# Activity
Lines from the one containing "Given: Click into the Title Tag input field" to the end of the records, both ends included and exactly as written, are the whole answer, and no pictures go in it.

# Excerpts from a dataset
== Segment start ==

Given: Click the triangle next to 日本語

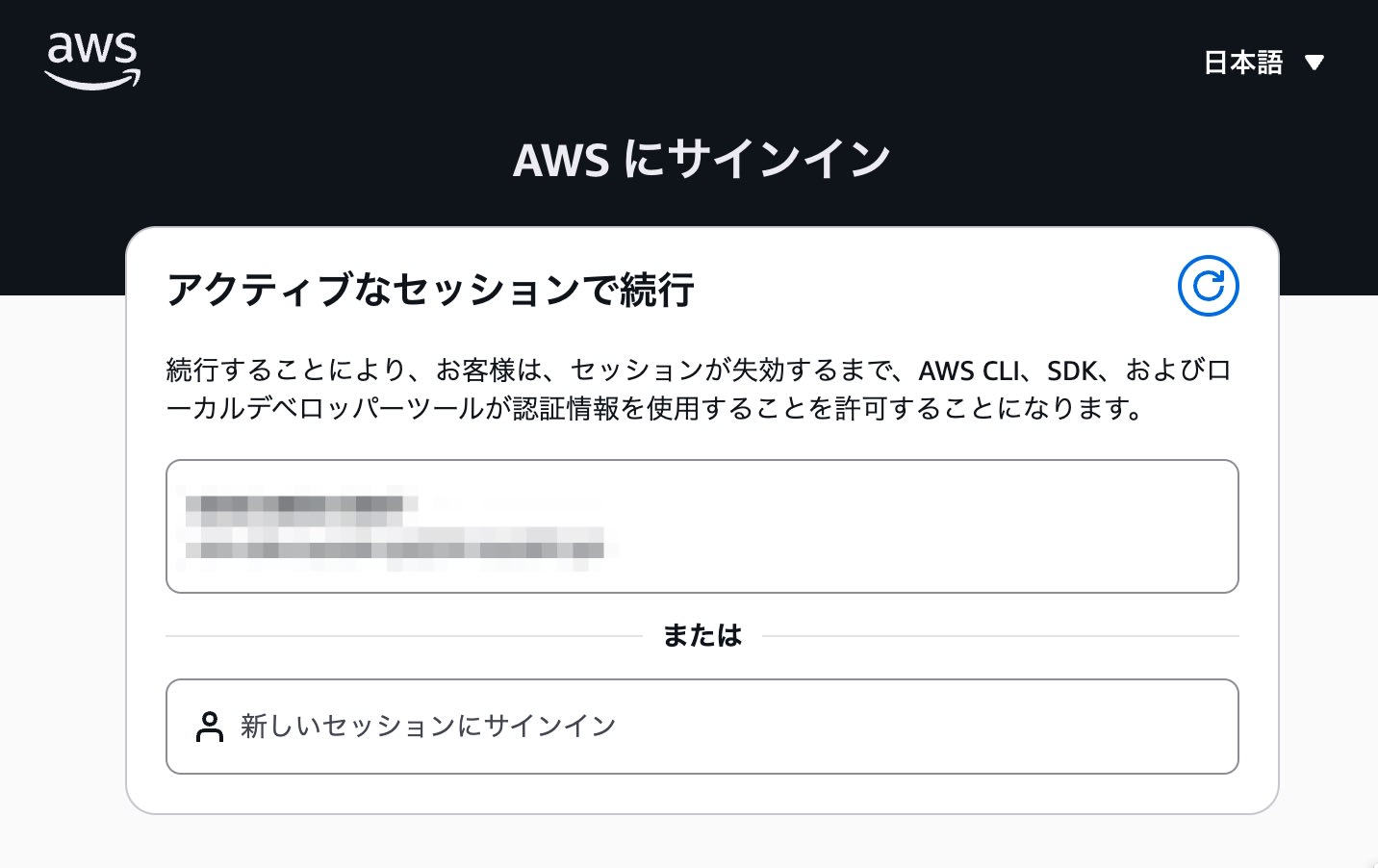Looking at the screenshot, I should pyautogui.click(x=1315, y=62).
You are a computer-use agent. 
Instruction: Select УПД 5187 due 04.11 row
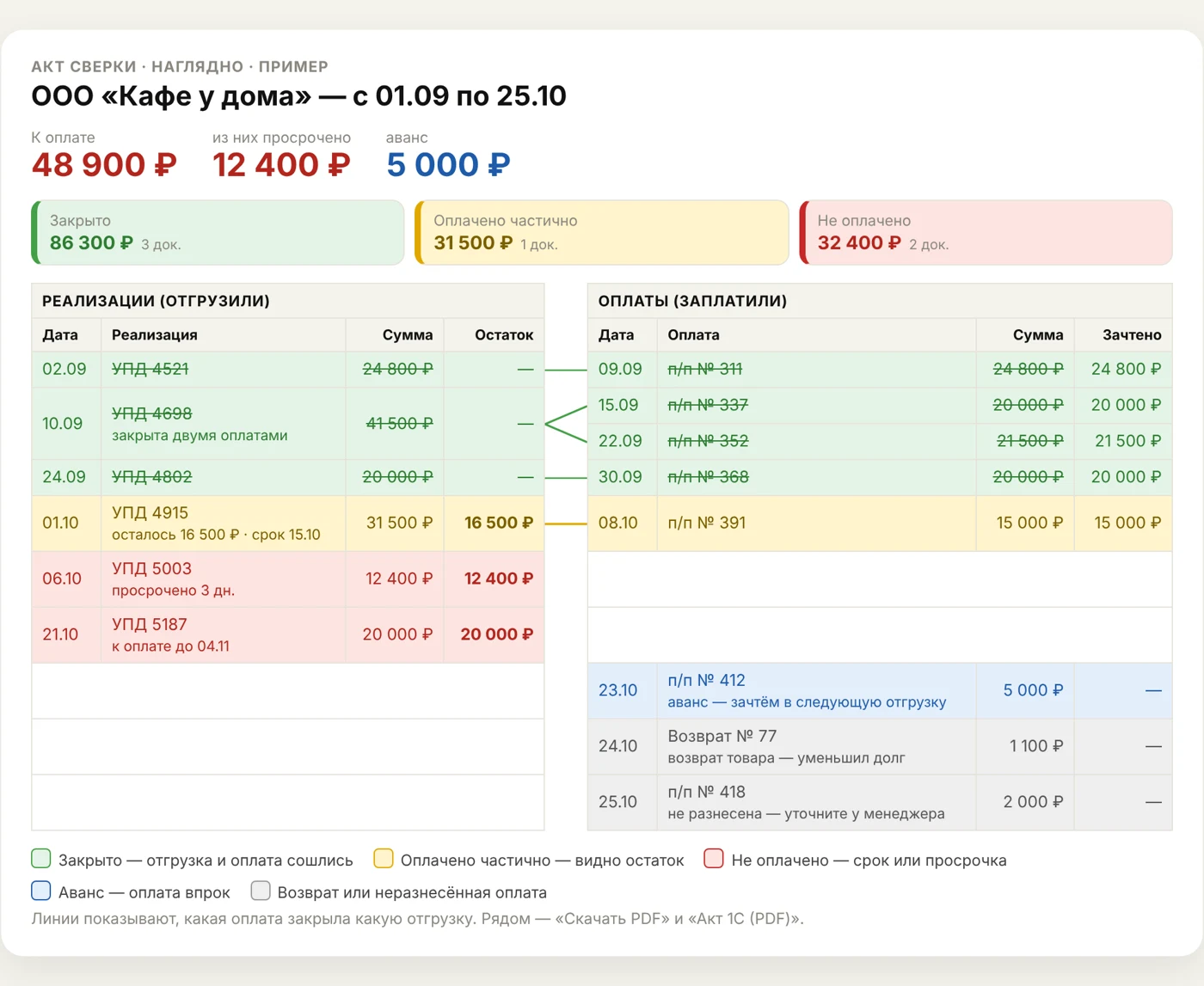(x=288, y=634)
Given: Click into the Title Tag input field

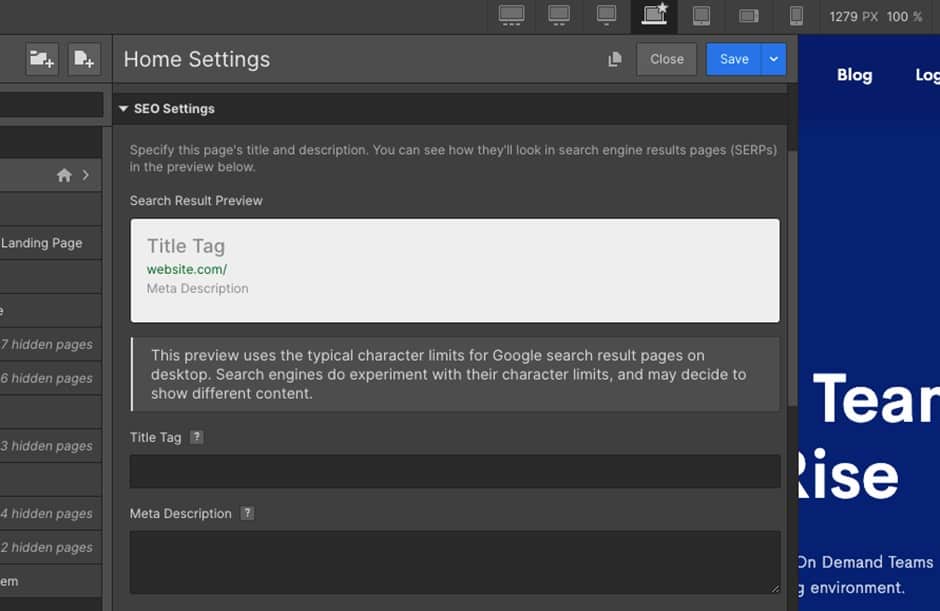Looking at the screenshot, I should point(454,471).
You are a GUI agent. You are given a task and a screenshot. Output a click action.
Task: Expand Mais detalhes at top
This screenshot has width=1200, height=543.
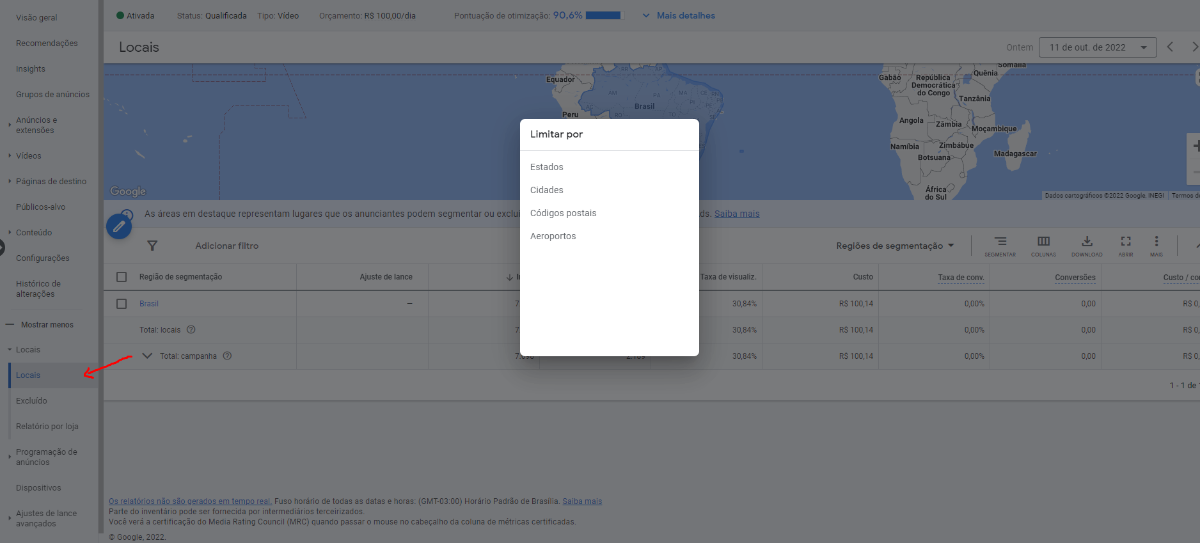pos(679,15)
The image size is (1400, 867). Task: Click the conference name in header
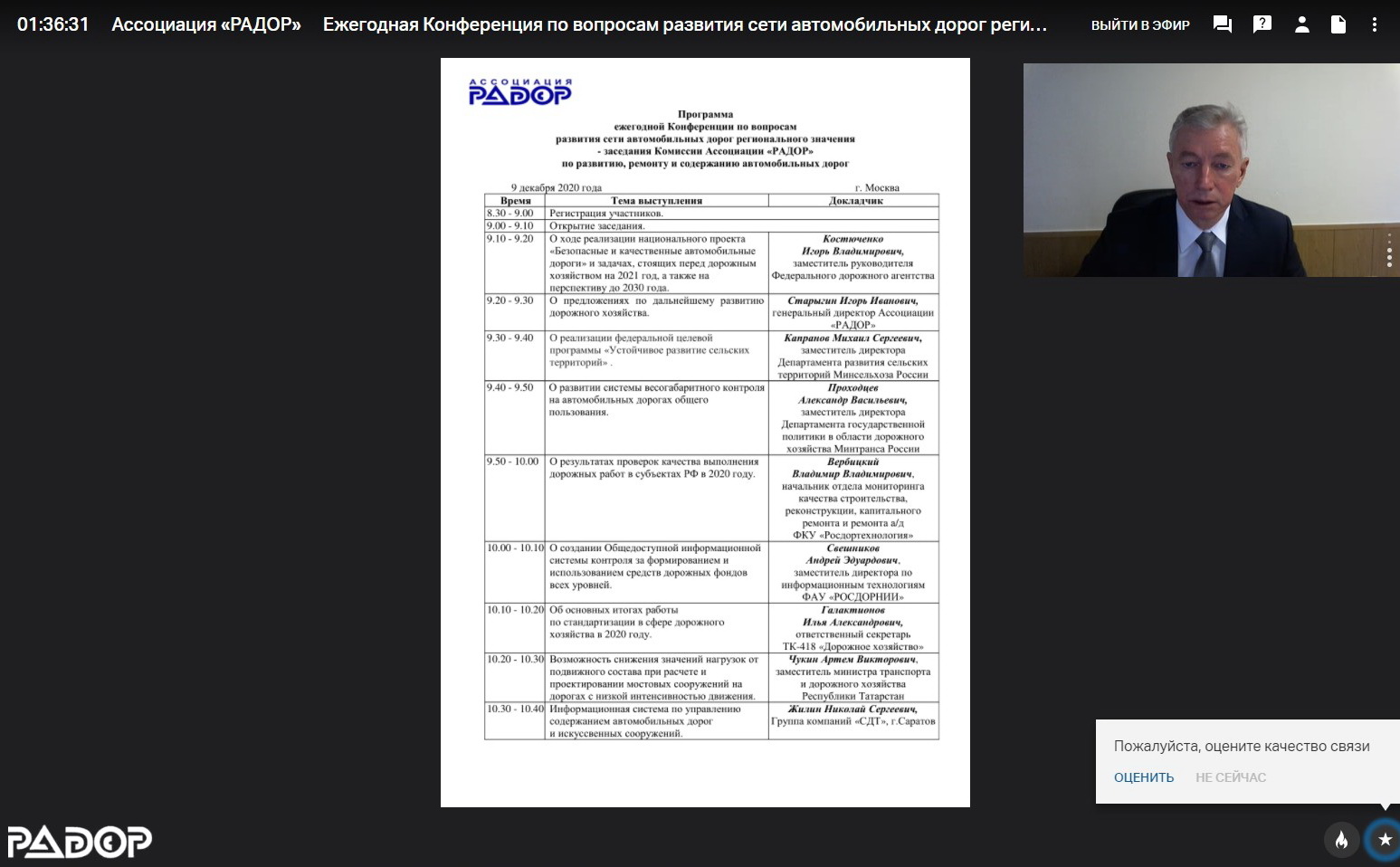pyautogui.click(x=684, y=25)
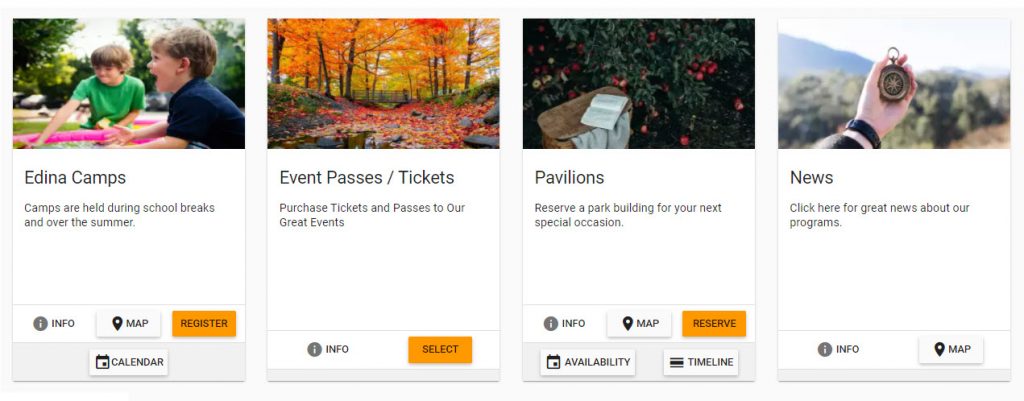
Task: Click the Timeline bars icon on Pavilions
Action: tap(677, 362)
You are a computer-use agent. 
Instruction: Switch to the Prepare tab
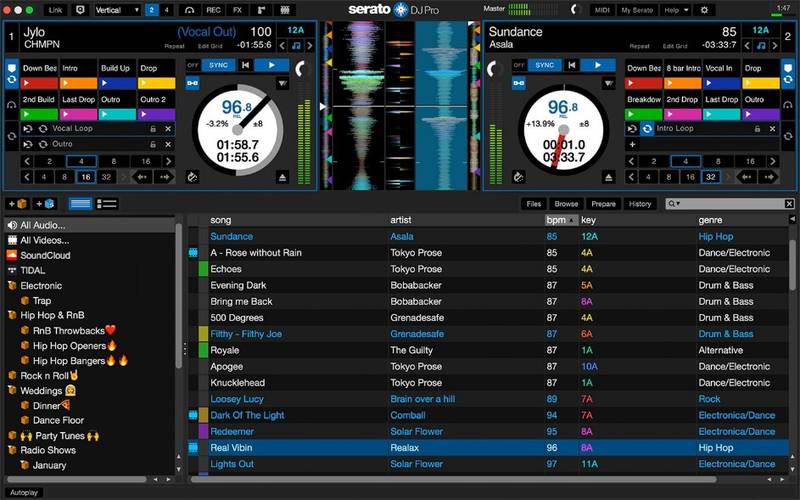(603, 204)
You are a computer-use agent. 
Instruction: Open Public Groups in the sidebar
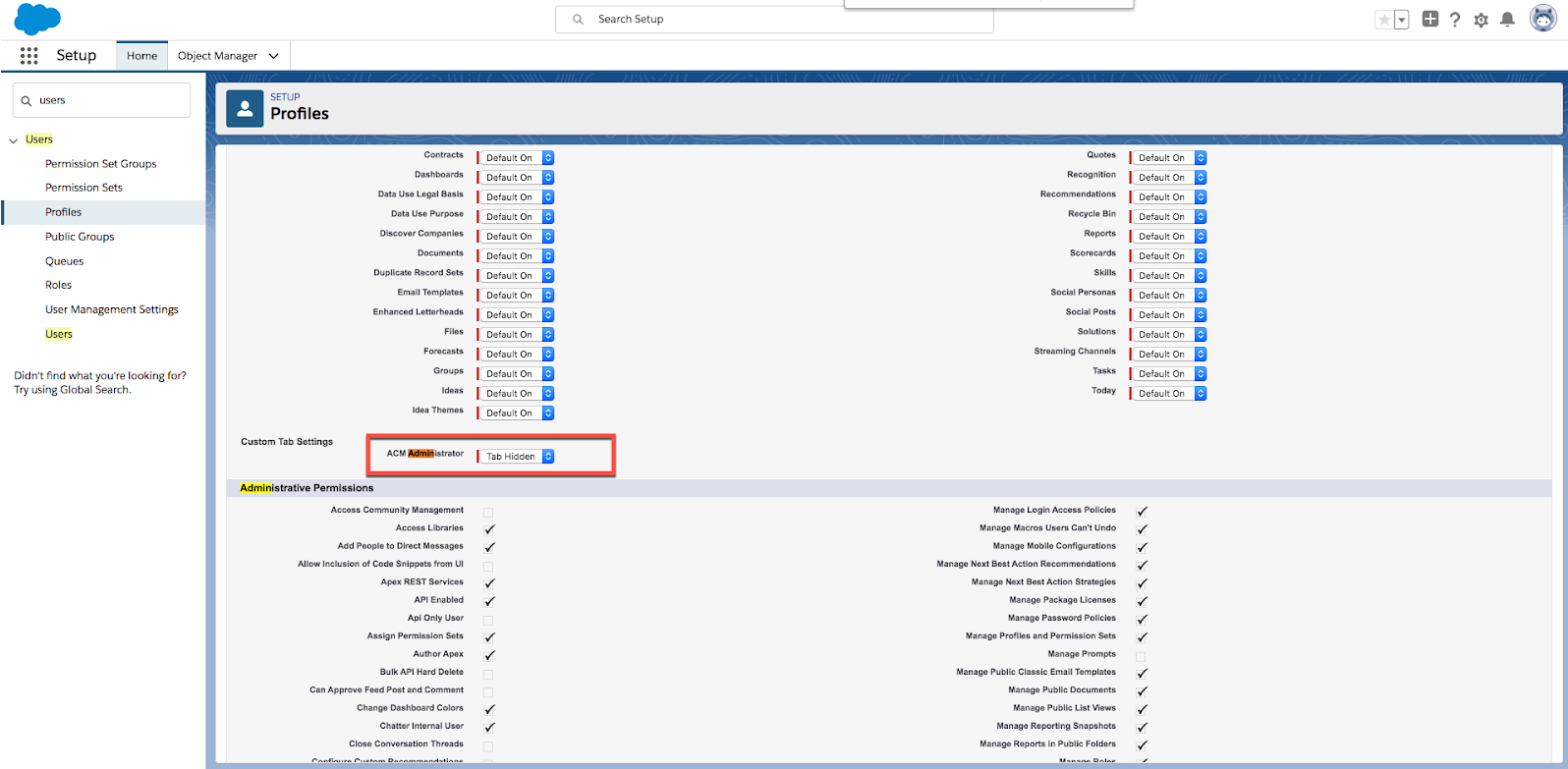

== Segment end ==

# Solution to the problem
Given: Click into the Title Tag input field

Looking at the screenshot, I should point(454,471).
You are a GUI agent. You are given a task and a screenshot. Output a click action.
Task: Expand Mais detalhes at top
This screenshot has width=1200, height=543.
pos(679,15)
The image size is (1400, 867). Task: Click the conference name in header
pyautogui.click(x=684, y=25)
Task: Click the Timeline bars icon on Pavilions
Action: tap(677, 362)
You are a computer-use agent. 
Instruction: Switch to the Prepare tab
(603, 204)
You are a computer-use agent. 
Instruction: Open Public Groups in the sidebar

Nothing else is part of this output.